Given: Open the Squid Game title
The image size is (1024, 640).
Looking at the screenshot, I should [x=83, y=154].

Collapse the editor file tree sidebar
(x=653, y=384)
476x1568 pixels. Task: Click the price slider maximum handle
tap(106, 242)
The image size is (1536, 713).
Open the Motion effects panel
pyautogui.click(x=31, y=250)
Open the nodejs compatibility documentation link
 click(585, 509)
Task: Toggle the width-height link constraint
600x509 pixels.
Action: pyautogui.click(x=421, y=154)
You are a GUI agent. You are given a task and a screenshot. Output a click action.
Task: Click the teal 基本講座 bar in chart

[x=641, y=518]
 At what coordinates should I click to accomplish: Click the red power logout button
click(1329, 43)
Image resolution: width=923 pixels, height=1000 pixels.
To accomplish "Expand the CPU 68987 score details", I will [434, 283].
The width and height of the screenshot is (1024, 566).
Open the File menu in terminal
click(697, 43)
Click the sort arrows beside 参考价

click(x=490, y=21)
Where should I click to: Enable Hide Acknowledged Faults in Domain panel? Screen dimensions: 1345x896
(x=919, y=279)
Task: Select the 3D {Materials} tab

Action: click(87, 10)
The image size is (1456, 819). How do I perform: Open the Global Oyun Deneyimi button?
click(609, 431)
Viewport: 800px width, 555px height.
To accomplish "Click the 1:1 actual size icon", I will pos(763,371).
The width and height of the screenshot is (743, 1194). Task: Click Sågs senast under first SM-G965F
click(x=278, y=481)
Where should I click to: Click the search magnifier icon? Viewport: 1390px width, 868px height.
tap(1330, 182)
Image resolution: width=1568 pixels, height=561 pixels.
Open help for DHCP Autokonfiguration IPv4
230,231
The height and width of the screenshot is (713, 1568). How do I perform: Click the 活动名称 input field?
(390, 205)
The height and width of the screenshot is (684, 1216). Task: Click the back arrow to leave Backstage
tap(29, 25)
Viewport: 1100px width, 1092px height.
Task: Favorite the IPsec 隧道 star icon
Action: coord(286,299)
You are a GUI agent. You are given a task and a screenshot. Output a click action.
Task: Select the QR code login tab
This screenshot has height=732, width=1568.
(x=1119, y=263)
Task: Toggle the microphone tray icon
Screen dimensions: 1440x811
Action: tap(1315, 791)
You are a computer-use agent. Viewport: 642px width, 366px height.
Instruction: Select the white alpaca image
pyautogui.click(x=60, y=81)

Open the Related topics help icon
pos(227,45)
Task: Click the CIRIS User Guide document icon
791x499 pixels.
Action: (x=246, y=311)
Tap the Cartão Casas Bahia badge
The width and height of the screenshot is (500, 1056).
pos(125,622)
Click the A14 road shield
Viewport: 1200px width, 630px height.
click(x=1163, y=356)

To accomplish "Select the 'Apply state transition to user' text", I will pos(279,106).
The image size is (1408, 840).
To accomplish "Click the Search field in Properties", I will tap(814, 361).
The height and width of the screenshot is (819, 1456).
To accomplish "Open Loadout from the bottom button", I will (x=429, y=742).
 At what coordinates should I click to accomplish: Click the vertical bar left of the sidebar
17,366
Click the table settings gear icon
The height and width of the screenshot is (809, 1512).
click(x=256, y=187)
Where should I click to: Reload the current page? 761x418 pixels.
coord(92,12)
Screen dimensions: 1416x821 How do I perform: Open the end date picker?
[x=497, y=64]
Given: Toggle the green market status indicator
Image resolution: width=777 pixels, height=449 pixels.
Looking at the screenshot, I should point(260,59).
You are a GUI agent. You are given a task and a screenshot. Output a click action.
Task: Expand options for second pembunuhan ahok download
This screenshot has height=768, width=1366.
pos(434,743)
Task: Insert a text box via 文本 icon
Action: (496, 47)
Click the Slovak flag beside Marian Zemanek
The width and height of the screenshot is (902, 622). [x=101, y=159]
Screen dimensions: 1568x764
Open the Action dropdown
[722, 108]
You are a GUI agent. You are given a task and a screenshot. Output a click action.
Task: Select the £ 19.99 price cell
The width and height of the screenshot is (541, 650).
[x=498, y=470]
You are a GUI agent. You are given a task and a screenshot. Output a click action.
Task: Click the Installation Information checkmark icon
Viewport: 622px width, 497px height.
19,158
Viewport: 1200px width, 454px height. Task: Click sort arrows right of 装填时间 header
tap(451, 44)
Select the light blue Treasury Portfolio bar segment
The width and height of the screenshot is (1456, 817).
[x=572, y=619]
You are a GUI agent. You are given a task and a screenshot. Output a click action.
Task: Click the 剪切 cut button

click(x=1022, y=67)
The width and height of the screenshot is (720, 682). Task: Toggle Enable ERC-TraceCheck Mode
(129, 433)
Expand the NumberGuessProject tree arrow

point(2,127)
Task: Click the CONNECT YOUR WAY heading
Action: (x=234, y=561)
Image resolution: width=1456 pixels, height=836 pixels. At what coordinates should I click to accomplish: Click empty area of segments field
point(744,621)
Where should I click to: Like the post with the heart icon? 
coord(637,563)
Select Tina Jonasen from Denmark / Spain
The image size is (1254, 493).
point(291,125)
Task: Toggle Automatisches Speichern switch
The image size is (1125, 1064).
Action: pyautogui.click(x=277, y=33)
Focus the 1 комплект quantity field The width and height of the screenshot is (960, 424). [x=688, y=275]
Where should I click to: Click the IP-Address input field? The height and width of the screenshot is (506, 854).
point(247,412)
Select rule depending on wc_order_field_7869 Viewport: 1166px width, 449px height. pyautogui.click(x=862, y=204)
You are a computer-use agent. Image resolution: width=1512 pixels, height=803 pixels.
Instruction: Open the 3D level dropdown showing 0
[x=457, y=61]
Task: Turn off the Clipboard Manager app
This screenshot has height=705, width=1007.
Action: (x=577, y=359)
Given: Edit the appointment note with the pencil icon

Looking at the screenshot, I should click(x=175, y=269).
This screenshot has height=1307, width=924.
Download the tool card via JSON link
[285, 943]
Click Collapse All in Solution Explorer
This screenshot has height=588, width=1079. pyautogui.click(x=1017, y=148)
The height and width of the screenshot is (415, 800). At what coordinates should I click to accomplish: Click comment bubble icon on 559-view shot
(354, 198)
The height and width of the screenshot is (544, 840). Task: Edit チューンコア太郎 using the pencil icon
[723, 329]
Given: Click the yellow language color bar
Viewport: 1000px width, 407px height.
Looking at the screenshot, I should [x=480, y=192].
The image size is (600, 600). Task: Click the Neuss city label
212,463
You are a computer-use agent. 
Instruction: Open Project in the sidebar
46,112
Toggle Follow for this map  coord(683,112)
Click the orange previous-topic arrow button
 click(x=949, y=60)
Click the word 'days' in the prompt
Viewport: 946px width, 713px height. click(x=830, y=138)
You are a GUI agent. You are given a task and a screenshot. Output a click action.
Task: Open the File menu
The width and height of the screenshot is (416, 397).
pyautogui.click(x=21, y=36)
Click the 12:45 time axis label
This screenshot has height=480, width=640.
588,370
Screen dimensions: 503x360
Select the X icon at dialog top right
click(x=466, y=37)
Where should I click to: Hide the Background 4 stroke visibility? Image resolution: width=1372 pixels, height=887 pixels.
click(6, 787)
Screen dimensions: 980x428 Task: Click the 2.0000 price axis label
+++
• [GOAL]: Reproduce the entire listing above line for line, without changing a single character.

• [FULL OUTPUT]:
Given: Open the Squid Game title
The image size is (1024, 640).
Looking at the screenshot, I should [x=83, y=154].

Collapse the editor file tree sidebar
(x=653, y=384)
476x1568 pixels. Task: Click the price slider maximum handle
tap(106, 242)
The image size is (1536, 713).
Open the Motion effects panel
pyautogui.click(x=31, y=250)
Open the nodejs compatibility documentation link
 click(585, 509)
Task: Toggle the width-height link constraint
600x509 pixels.
Action: pyautogui.click(x=421, y=154)
You are a GUI agent. You are given a task and a screenshot. Output a click action.
Task: Click the teal 基本講座 bar in chart

[x=641, y=518]
 At what coordinates should I click to accomplish: Click the red power logout button
click(1329, 43)
Image resolution: width=923 pixels, height=1000 pixels.
To accomplish "Expand the CPU 68987 score details", I will [434, 283].
The width and height of the screenshot is (1024, 566).
Open the File menu in terminal
click(697, 43)
Click the sort arrows beside 参考价

click(x=490, y=21)
Where should I click to: Enable Hide Acknowledged Faults in Domain panel? Screen dimensions: 1345x896
(x=919, y=279)
Task: Select the 3D {Materials} tab

Action: click(87, 10)
The image size is (1456, 819). How do I perform: Open the Global Oyun Deneyimi button?
click(609, 431)
Viewport: 800px width, 555px height.
To accomplish "Click the 1:1 actual size icon", I will pos(763,371).
The width and height of the screenshot is (743, 1194). Task: Click Sågs senast under first SM-G965F
click(x=278, y=481)
Where should I click to: Click the search magnifier icon? Viewport: 1390px width, 868px height.
tap(1330, 182)
Image resolution: width=1568 pixels, height=561 pixels.
Open help for DHCP Autokonfiguration IPv4
230,231
The height and width of the screenshot is (713, 1568). How do I perform: Click the 活动名称 input field?
(390, 205)
The height and width of the screenshot is (684, 1216). Task: Click the back arrow to leave Backstage
tap(29, 25)
Viewport: 1100px width, 1092px height.
Task: Favorite the IPsec 隧道 star icon
Action: coord(286,299)
You are a GUI agent. You are given a task and a screenshot. Output a click action.
Task: Select the QR code login tab
This screenshot has height=732, width=1568.
(x=1119, y=263)
Task: Toggle the microphone tray icon
Screen dimensions: 1440x811
Action: tap(1315, 791)
You are a computer-use agent. Viewport: 642px width, 366px height.
Instruction: Select the white alpaca image
pyautogui.click(x=60, y=81)

Open the Related topics help icon
pos(227,45)
Task: Click the CIRIS User Guide document icon
791x499 pixels.
Action: (x=246, y=311)
Tap the Cartão Casas Bahia badge
The width and height of the screenshot is (500, 1056).
pos(125,622)
Click the A14 road shield
Viewport: 1200px width, 630px height.
click(x=1163, y=356)

To accomplish "Select the 'Apply state transition to user' text", I will pos(279,106).
The image size is (1408, 840).
To accomplish "Click the Search field in Properties", I will tap(814, 361).
The height and width of the screenshot is (819, 1456).
To accomplish "Open Loadout from the bottom button", I will (x=429, y=742).
 At what coordinates should I click to accomplish: Click the vertical bar left of the sidebar
17,366
Click the table settings gear icon
The height and width of the screenshot is (809, 1512).
click(x=256, y=187)
Where should I click to: Reload the current page? 761x418 pixels.
coord(92,12)
Screen dimensions: 1416x821 How do I perform: Open the end date picker?
[x=497, y=64]
Given: Toggle the green market status indicator
Image resolution: width=777 pixels, height=449 pixels.
Looking at the screenshot, I should point(260,59).
You are a GUI agent. You are given a task and a screenshot. Output a click action.
Task: Expand options for second pembunuhan ahok download
This screenshot has height=768, width=1366.
pos(434,743)
Task: Insert a text box via 文本 icon
Action: (496, 47)
Click the Slovak flag beside Marian Zemanek
The width and height of the screenshot is (902, 622). [x=101, y=159]
Screen dimensions: 1568x764
Open the Action dropdown
[722, 108]
You are a GUI agent. You are given a task and a screenshot. Output a click action.
Task: Select the £ 19.99 price cell
The width and height of the screenshot is (541, 650).
[x=498, y=470]
You are a GUI agent. You are given a task and a screenshot. Output a click action.
Task: Click the Installation Information checkmark icon
Viewport: 622px width, 497px height.
19,158
Viewport: 1200px width, 454px height. Task: Click sort arrows right of 装填时间 header
tap(451, 44)
Select the light blue Treasury Portfolio bar segment
The width and height of the screenshot is (1456, 817).
[x=572, y=619]
You are a GUI agent. You are given a task and a screenshot. Output a click action.
Task: Click the 剪切 cut button

click(x=1022, y=67)
The width and height of the screenshot is (720, 682). Task: Toggle Enable ERC-TraceCheck Mode
(129, 433)
Expand the NumberGuessProject tree arrow

point(2,127)
Task: Click the CONNECT YOUR WAY heading
Action: (x=234, y=561)
Image resolution: width=1456 pixels, height=836 pixels. At what coordinates should I click to accomplish: Click empty area of segments field
point(744,621)
Where should I click to: Like the post with the heart icon? 
coord(637,563)
Select Tina Jonasen from Denmark / Spain
The image size is (1254, 493).
point(291,125)
Task: Toggle Automatisches Speichern switch
The image size is (1125, 1064).
Action: pyautogui.click(x=277, y=33)
Focus the 1 комплект quantity field The width and height of the screenshot is (960, 424). [x=688, y=275]
Where should I click to: Click the IP-Address input field? The height and width of the screenshot is (506, 854).
point(247,412)
Select rule depending on wc_order_field_7869 Viewport: 1166px width, 449px height. pyautogui.click(x=862, y=204)
You are a computer-use agent. Image resolution: width=1512 pixels, height=803 pixels.
Instruction: Open the 3D level dropdown showing 0
[x=457, y=61]
Task: Turn off the Clipboard Manager app
This screenshot has height=705, width=1007.
Action: (x=577, y=359)
Given: Edit the appointment note with the pencil icon

Looking at the screenshot, I should click(x=175, y=269).
This screenshot has height=1307, width=924.
Download the tool card via JSON link
[285, 943]
Click Collapse All in Solution Explorer
This screenshot has height=588, width=1079. pyautogui.click(x=1017, y=148)
The height and width of the screenshot is (415, 800). At what coordinates should I click to accomplish: Click comment bubble icon on 559-view shot
(354, 198)
The height and width of the screenshot is (544, 840). Task: Edit チューンコア太郎 using the pencil icon
[723, 329]
Given: Click the yellow language color bar
Viewport: 1000px width, 407px height.
Looking at the screenshot, I should [x=480, y=192].
The image size is (600, 600). Task: Click the Neuss city label
212,463
You are a computer-use agent. 
Instruction: Open Project in the sidebar
46,112
Toggle Follow for this map  coord(683,112)
Click the orange previous-topic arrow button
 click(x=949, y=60)
Click the word 'days' in the prompt
Viewport: 946px width, 713px height. click(x=830, y=138)
You are a GUI agent. You are given a task and a screenshot. Output a click action.
Task: Open the File menu
The width and height of the screenshot is (416, 397).
pyautogui.click(x=21, y=36)
Click the 12:45 time axis label
This screenshot has height=480, width=640.
588,370
Screen dimensions: 503x360
Select the X icon at dialog top right
click(x=466, y=37)
Where should I click to: Hide the Background 4 stroke visibility? Image resolution: width=1372 pixels, height=887 pixels.
click(6, 787)
Screen dimensions: 980x428 Task: Click the 2.0000 price axis label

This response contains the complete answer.